Psychologists have long said that connecting with others is central to well-being, but just how much conversation we require is under investigation. In one study, researchers eavesdropped on undergraduates for four days, then cataloged each overheard conversation as either “small talk” (“What do you have there? Popcorn? Yummy!”) or “substantive” (“So did they get divorced soon after?”). They found that the second type correlated with happiness—the happiest students had roughly twice as many substantive talks as the unhappiest ones.
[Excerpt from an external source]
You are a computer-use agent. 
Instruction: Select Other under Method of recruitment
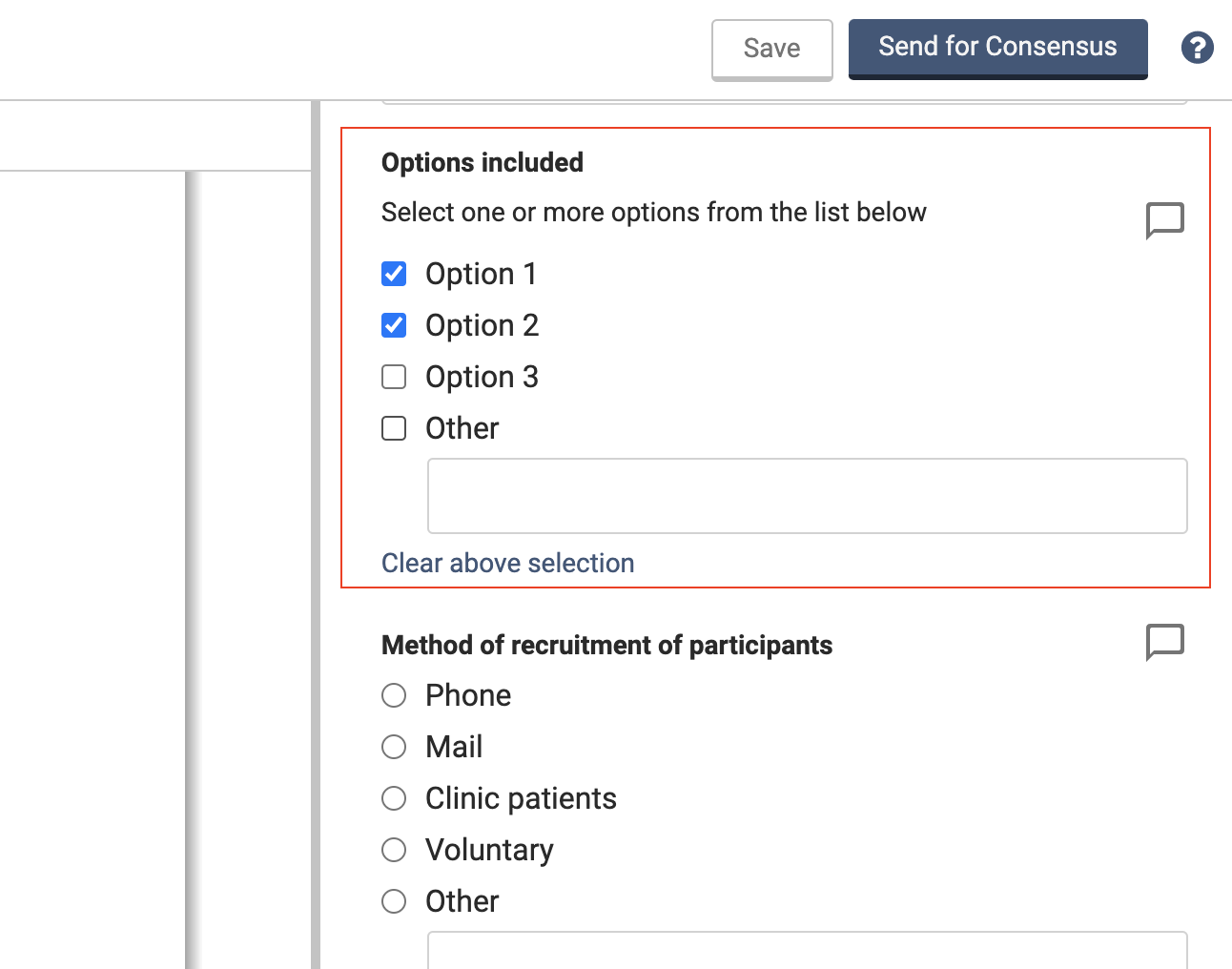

Small talk, meanwhile, made up only 10 percent of their conversation, versus almost 30 percent of conversation among the least content students. 
But don’t write off chitchat just yet. Scientists believe that small talk (which linguists describe as a form of “phatic communication”) could promote bonding. Late last year, Princeton researchers reported that ring-tailed lemurs reserve their call-and-response conversations, akin to human chitchat, for the animals they groom the most—suggesting that small talk maintains closeness with loved ones, and isn’t merely the stuff of awkward exchanges with strangers. 
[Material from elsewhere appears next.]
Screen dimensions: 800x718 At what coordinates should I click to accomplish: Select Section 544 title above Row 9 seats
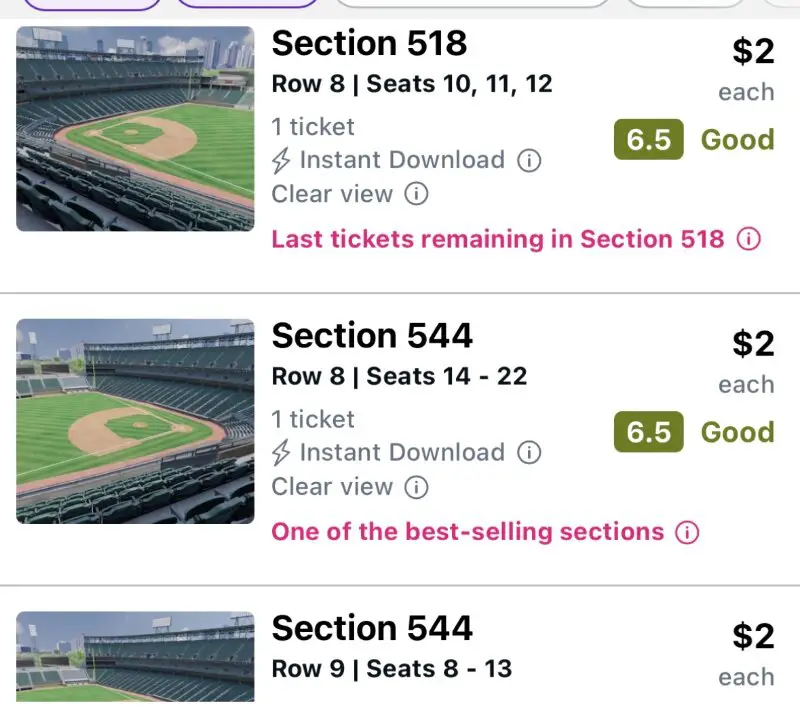tap(372, 628)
Still, bantering with strangers could brighten your morning. In a series of experiments, psychologists gave Chicago commuters varying directions about whether to talk with fellow train passengers—something they typically avoided. Those told to chat with others reported a more pleasant journey than those told to “enjoy your solitude” or to do whatever they normally would. None of the chatters reported being rebuffed.  And the results held for introverts and extroverts alike—which makes sense, since acting extroverted has a positive effect on introverts. 
Small talk can also help us feel connected to our surroundings. People who smiled at, made eye contact with, and briefly spoke with their Starbucks baristas reported a greater sense of belonging than those who rushed through the transaction.  Similarly, one not yet published paper found that when volunteers broke the silence of the Tate Modern to chat with gallerygoers, the visitors felt happier and more connected to the exhibit than those who were not approached. 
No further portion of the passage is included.